14 November 2010

Consumption in production, and production in consumption

Property is not about the ability to consume, property is about the prohibition to consume. Property is about the management of surplus. The question is how does surplus translate into savings and investment, and what do you do with the surplus that goes beyond the ability to invest? 
The production side is not about consumption, it's about investment. The market model defines individuals as consumers, and corporations as producers. That model fails to recognize the family as the fundamental productive unit on the 'consumption' side, and it abstracts from the impulse to consume while in the guise of production so it posits all consumption on the production side, defined by technology, as inputs to the production function. In a perfectly competitive market, all that consumption on the production side would be auctioned away. 
The process of cashing out is the translation of investment back into consumption.

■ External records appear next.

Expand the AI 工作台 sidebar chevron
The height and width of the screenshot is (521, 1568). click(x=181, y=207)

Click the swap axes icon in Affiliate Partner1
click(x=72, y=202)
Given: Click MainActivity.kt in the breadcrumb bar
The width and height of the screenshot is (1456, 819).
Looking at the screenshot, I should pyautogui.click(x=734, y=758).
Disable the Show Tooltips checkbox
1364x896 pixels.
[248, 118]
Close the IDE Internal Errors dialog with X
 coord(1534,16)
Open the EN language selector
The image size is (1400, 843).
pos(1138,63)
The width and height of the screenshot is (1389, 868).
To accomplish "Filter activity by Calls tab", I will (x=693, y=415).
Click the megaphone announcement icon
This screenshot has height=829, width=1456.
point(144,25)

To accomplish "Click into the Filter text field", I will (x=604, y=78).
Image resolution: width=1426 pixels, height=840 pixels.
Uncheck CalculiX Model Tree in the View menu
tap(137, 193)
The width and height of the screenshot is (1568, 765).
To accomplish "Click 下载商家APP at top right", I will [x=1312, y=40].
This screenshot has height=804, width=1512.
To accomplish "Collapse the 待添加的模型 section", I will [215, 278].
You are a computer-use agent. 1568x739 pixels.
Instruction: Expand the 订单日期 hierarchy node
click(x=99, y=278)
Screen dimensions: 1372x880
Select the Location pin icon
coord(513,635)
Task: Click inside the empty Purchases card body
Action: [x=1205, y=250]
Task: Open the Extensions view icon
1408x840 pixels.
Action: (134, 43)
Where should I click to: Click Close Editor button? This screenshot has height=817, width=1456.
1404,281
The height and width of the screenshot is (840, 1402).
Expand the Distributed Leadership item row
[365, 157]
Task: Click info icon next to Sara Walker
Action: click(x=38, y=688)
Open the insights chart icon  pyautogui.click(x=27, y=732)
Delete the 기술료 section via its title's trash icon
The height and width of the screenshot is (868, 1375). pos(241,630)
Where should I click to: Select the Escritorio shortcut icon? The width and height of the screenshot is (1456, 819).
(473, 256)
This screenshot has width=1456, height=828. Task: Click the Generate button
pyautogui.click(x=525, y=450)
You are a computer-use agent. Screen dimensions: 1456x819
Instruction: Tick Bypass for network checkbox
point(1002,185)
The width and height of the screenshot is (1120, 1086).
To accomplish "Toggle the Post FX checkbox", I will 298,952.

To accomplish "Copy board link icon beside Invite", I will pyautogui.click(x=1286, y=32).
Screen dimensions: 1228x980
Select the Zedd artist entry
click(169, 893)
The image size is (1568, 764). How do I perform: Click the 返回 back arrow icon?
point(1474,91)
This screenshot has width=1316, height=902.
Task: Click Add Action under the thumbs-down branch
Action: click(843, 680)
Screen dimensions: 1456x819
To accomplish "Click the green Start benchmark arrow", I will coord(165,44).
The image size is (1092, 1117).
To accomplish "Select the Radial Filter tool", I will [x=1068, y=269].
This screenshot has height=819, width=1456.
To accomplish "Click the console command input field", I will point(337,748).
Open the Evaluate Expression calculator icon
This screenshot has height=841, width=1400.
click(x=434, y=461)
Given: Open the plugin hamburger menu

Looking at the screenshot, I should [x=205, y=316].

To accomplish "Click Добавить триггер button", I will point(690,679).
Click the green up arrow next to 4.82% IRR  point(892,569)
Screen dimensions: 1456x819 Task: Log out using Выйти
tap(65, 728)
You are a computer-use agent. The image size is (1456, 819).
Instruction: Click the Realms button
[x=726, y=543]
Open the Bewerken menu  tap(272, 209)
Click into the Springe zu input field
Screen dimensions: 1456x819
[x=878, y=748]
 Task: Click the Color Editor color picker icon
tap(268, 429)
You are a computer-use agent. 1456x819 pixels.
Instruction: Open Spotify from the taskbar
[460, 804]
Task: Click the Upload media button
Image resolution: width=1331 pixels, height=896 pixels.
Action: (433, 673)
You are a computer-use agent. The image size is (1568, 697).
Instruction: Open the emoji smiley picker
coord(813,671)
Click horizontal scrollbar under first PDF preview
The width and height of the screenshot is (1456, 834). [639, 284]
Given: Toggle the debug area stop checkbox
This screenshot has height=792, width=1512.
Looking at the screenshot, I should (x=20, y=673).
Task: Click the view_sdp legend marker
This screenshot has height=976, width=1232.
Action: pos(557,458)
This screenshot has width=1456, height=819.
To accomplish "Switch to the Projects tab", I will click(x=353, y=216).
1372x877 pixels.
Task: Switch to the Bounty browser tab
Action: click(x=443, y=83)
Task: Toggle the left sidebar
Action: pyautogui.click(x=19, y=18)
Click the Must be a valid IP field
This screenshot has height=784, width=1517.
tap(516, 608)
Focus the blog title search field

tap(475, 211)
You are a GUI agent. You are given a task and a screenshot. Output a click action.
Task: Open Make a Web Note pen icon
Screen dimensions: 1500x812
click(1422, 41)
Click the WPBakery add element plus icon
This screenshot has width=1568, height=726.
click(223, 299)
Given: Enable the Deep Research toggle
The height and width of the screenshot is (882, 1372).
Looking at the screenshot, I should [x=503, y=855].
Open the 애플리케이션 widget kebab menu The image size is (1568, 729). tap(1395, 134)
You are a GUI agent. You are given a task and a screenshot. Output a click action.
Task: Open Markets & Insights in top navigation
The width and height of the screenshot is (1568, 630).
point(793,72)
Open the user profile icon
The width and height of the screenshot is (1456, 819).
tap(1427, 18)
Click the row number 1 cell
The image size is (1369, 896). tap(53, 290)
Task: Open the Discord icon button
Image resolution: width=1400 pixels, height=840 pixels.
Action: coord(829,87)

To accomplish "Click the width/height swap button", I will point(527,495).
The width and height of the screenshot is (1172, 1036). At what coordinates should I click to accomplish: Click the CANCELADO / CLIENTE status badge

Once the surplus becomes sufficiently large it becomes rational for decision-makers to spend their energy cashing out rather than striving to open new markets. It's the foundation of the business cycle. At the peak of the boom it becomes almost impossible, within the relevant time frame, to keep on growing but it becomes easy to cash out. The trade-off between growth and cashing out is at the bottom of the true Keynesian model which explains not just the persistence of booms and busts but also the mechanisms of boom and bust in the first place. 
The proper mode for the transmission of surplus is not trade, but tradition. When tradition is stopped by the accumulation of private property it brings a curse down onto the system.